How to Store and Reheat
If you manage to have any of these baked chicken wings leftover, store them in an airtight container in the refrigerator for up to 3 days. I usually freeze chicken wings in a single layer on a baking sheet until solid, then transfer to a Ziplock bag for up to 3 months. Always allow wings to thaw overnight in the refrigerator before reheating in the oven.
To reheat, place them back in the oven at 350°F, for about 15 minutes, or until 165°F internally.
Serving Suggestions
No matter how good the chicken wings are (and trust me, these seasoned baked wings are finger-lickin’ good!), I always feel that a few tasty dipping sauces are a must. The flavor of the spice rub goes well with literally any type of dipping sauce you love. I love to dip them in buffalo sauce, ranch dressing, or Chick fil A sauce, but the possibilities are endless!
On game day, I like to serve them with french fries or potato wedges, veggie sticks, and other dippable items. When I want to go the comfort food route, I’ll whip up some creamy coleslaw, mashed potatoes, or mac and cheese casserole.
5-Star Review
“Came across this recipe a while back and decided to give it a try and it is the best! I had only cooked wings a few times before this recipe and now we have them at least once a month. Everyone raves about how good they are every time I make them. Thanks for sharing the recipe!” – Jill W.
How to Make Chicken Wings Step by Step
Prep the Baking Sheet: Preheat oven to 425°F. Line a baking sheet with foil. Dot the foil with the 3 tablespoons of unsalted butter, there is no need to melt it ahead of time but you can if you would like.
Mix the Spices:In a medium-sized bowl, combine ⅓ cup of all-purpose flour, 2 tablespoons of ground paprika, 1 teaspoon of garlic powder, 1 teaspoon of kosher salt, and 1 teaspoon of ground black pepper.
Coat the Wings: Coat both sides of 12 chicken wingettes fully in the flour mixture and place on the baking sheet. Make sure the butter pieces are evenly spaced out among the wings.
Bake the Wings: Bake the wings for 30 minutes.
Flip the Wings: Flip the wings over and bake for an additional 15 minutes, or until crispy and fully cooked. Serve with your favorite dipping sauce and sprinkle with fresh parsley if desired.
Great recipe, can’t stand rubbery wings and these are crispy! Recipe was accurate, I sprayed the foil, easy to turn. Now a favorite wing recipe!!!
So happy to hear you loved them, Eileen!
Loved the taste and crispy.
I did had the problem of the wings stick in to the foil.
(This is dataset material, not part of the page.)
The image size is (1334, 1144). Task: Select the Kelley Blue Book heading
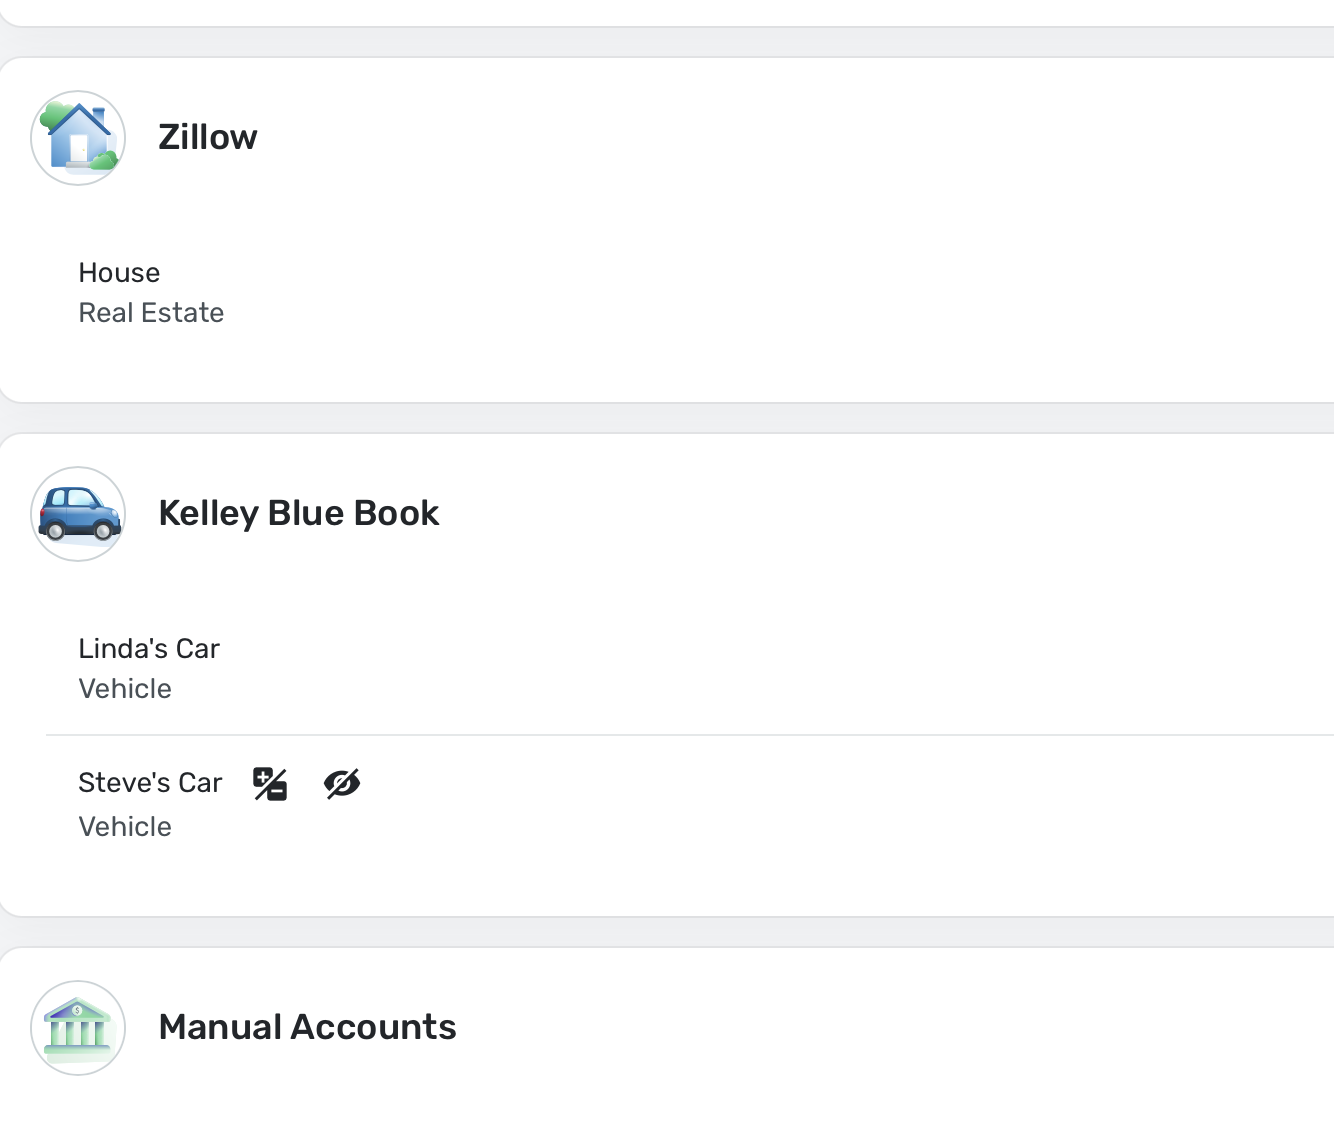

Any advice? Please
We find that butter works well, but you could try nonstick spray!
I’m a caterer and I “always use parchment paper”. You can spray the PPaper for double sure they won’t stick!!!
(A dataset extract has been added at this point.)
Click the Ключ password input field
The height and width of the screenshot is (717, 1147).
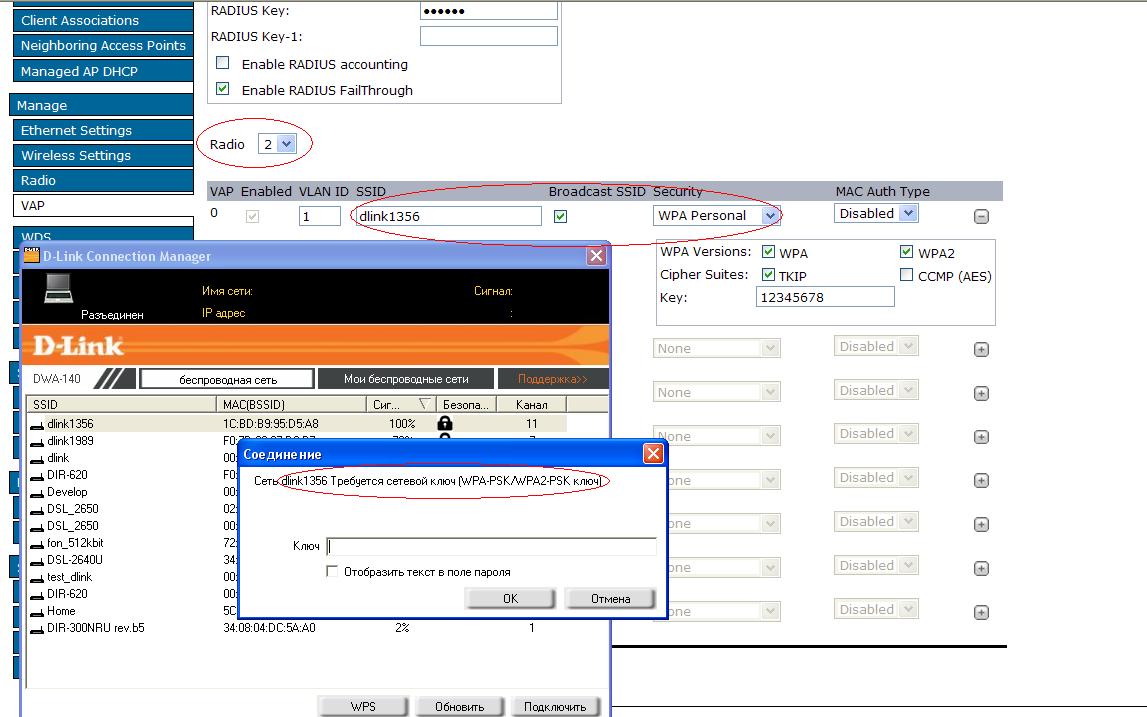coord(491,546)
You may need to temp your oven, because mine turn out perfect
I use Pam, works fine
Came across this recipe a while back and decided to give it a try and it is the best! I had only cooked wings a few times before this recipe and now we have them at least once a month. Everyone raves about how good they are every time I make them. Thanks for sharing the recipe!
I made this for dinner with my parents tonight and it turned out really good! I should have browned the chicken just a few minutes more to make it a bit more crispy but, otherwise, it tasted great and my dad (a bit of a picky eater) really liked it. :) Saving this recipe for sure!
Just wondering. The video says to cook for 15 minutes but the written recipe calls for a longer cooking time, can you elaborate on this please? Want to make but need to know time. Thanks!
Hi, these wings should be baked for 30 minutes, then flipped and baked for an additional 15 minutes, or until 165°F internally! Hope this helps!
I have made these a few times and they are delicious and easy to make. I am having an issue that the oven fills with smoke whhen I make them. Am I doing something wrong or is this the price of delicious wings? Ron
Unfortunately, the smoking is due to the fat rendering out of the wings while baking. It’s tough to avoid unless you bake them at a lower temperature, which will lead to less crispy wings.
I wonder whether using a baking bag would help avoid that. I use it to bake a full chicken or just things and avoid getting the oven dirty as well. Whenever there’s chicken skin there is fat rendering
I put my cookie sheet on a preheated grill and maintained a temp around 400 for the recommended time and they came out fantastic without heating the house or smoking my kitchen out. I did lay the wings out on a sheet in the fridge overnight to dry and they were so crispy! Thank you!!
Haven’t made these yet, so I can’t review (although I do plan to try them soon–March Madness isn’t that far away), but wondered if butter-flavored spray (Like Pam^R) could be used instead of the butter. Trying to reduce the fat as much as possible.
Also, a note for those have trouble with them sticking to the foil: try using parchment paper instead.
We think it could work!
i used Pam and it worked great ust a few stuck but if you flip them they dont have a tendency to stick as much.
Really good – nice and crispy without the additional oil of frying.
Those look wonderful, Phyllis! Thanks so much for sharing!